In a Caribbean mangrove forest, scientists have discovered a species of bacteria that grows to the size and shape of a human eyelash. These cells are the largest bacteria ever observed, thousands of times bigger than more familiar bacteria such as Escherichia coli
In a Caribbean mangrove forest, scientists have discovered a species of bacteria that grows to the size and shape of a human eyelash.
These cells are the largest bacteria ever observed, thousands of times bigger than more familiar bacteria such as Escherichia coli. “It would be like meeting another human the size of Mount Everest,” said Jean-Marie Volland, a microbiologist at the Joint Genome Institute in Berkeley, California.
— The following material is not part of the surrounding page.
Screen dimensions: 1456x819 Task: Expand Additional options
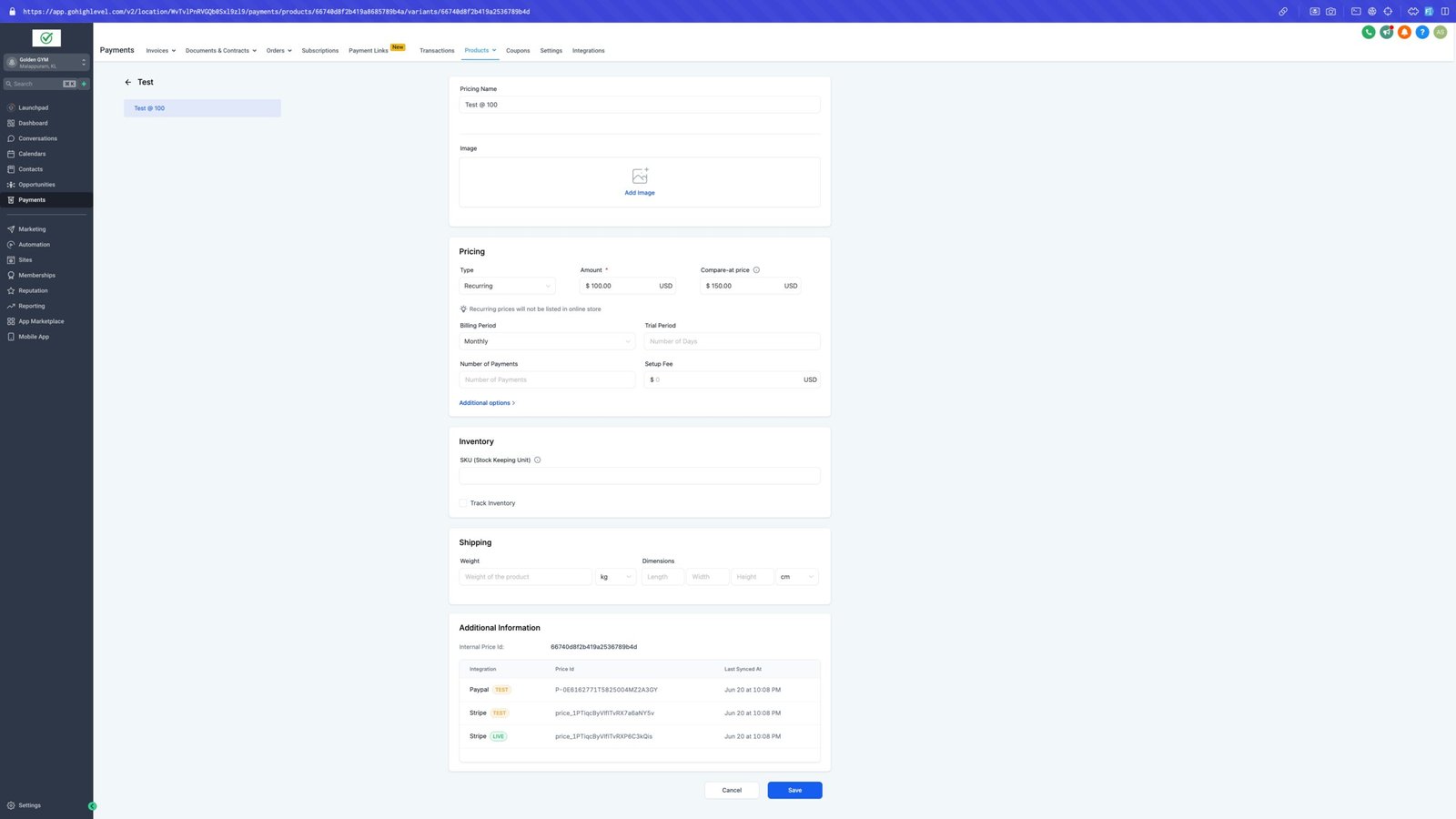click(487, 403)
Volland and his colleagues published their study of the bacteria, called Thiomargarita magnifica, on Thursday in the journal Science.
Scientists once thought bacteria were too simple to produce big cells. But Thiomargarita magnifica turns out to be remarkably complex. With most of the bacterial world yet to be explored, it is entirely possible that even bigger, even more complex bacteria are waiting to be discovered.
It has been about 350 years since Dutch lens grinder Antonie van Leeuwenhoek discovered bacteria by scraping his teeth. When he put the dental plaque under a primitive microscope, he was astonished to see single-celled organisms swimming about. For the next three centuries, scientists found many more kinds of bacteria, all of which were invisible to the naked eye. An E. coli cell, for example, measures about two microns, or under a ten-thousandth of an inch.